John Galliano is no longer interested in being The Latest Thing. He’s committed to the timelessness of couture.  
Maison Margiela Artisanal Spring/Summer 2017 | Source: InDigital.tv
By
  • Tim Blanks

PARIS, France — John Galliano took on a huge subject with his Artisanal collection for Maison Margiela: the way that "reality" is now veiled in a technological farrago, left wide open to interpretations as ludicruous as "alternative facts." Next stop, the renaissance of the Flat Earth Society. Those specific lunacies wouldn't have been on his mind when he was working on the collection, but he offered a very convincing, eerily beautiful and ultimately uplifting refutation in clothing.

Essence: that was the core.

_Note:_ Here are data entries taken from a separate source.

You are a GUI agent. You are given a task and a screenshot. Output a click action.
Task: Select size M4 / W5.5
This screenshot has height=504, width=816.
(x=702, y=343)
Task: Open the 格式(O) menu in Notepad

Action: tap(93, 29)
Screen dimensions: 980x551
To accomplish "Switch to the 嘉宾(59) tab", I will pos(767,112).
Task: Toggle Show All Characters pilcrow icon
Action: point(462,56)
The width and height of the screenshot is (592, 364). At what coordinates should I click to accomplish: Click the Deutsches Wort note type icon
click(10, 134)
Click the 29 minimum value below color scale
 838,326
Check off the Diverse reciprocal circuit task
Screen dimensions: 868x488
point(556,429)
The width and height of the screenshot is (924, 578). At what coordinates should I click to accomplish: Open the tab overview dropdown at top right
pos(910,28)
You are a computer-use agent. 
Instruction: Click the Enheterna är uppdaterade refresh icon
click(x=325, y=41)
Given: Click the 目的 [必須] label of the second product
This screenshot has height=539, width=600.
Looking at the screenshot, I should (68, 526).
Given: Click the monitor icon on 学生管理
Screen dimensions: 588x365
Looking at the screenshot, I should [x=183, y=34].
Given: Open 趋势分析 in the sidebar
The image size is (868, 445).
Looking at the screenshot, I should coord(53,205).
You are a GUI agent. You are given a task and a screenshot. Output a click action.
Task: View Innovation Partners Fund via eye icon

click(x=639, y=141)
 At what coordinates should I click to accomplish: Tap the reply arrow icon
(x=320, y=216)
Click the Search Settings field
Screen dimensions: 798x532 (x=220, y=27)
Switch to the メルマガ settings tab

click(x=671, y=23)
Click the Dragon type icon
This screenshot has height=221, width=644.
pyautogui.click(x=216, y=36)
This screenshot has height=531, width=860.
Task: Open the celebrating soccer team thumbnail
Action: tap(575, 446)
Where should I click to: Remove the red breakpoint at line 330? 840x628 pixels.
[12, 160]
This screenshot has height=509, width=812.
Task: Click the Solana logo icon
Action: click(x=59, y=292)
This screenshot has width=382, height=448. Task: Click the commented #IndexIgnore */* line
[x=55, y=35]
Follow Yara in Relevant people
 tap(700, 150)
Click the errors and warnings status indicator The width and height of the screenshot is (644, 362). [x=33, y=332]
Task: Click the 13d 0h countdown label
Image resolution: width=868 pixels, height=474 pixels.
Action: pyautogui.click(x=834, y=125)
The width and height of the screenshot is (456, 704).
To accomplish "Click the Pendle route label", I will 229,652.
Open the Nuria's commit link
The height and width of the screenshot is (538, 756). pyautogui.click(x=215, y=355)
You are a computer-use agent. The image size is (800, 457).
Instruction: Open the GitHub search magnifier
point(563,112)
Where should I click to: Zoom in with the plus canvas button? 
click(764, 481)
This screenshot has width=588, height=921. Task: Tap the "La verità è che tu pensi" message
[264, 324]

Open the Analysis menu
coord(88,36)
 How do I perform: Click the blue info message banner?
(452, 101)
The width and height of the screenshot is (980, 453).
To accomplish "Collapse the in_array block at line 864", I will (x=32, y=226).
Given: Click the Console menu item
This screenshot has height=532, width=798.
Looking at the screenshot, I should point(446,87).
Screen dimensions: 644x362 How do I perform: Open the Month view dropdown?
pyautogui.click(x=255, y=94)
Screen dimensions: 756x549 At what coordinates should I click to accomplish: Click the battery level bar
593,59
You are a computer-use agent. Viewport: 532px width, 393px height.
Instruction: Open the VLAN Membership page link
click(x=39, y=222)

The truth of clothes, distilled to their skeletal being. Galliano called this peeling process décortiqué. He's always been good with a French turn of phrase. Like boulversé, the notion of topsy-turvy which has served him incredibly well over the years. That worked here as well, the way that a tweed jacket and a bias-cut crepe skirt were matched. "Fusing memories," Galliano called it. Or, as the back of one look announced, in naïve embroidery, "Things you can't believe."

That message might seem out of touch with a season whose hunger for the rational is glaring, but the collection’s emphasis on craft was utterly in keeping with the reverence for the hand that currently motivates fashion’s most interesting creators. The most fabulous thing Galliano said in his pressnotes was that this was a type of “modern-day folklore.”

It was there in the embroidery, the stitching, the errant composition of the looks. Joan Baez crooned Diamonds and Rust on the soundtrack to make the point even sharper. That aural detail pulls you up sharp, makes you realise that John Galliano has absolutely no interest in being The Latest Thing. Been there, done that. 

Instead, he's committed to the timelessness of couture (remember, Artisanal is just that). So, if selfie culture is all about building up a perfect image in the moment, with filters, Galliano deliberately de-filtered his designs. The most perfect moment in the collection was the face constructed in tulle by artist Benjamin Shine, bursting out of a long white coat. Chaos is the new perfection.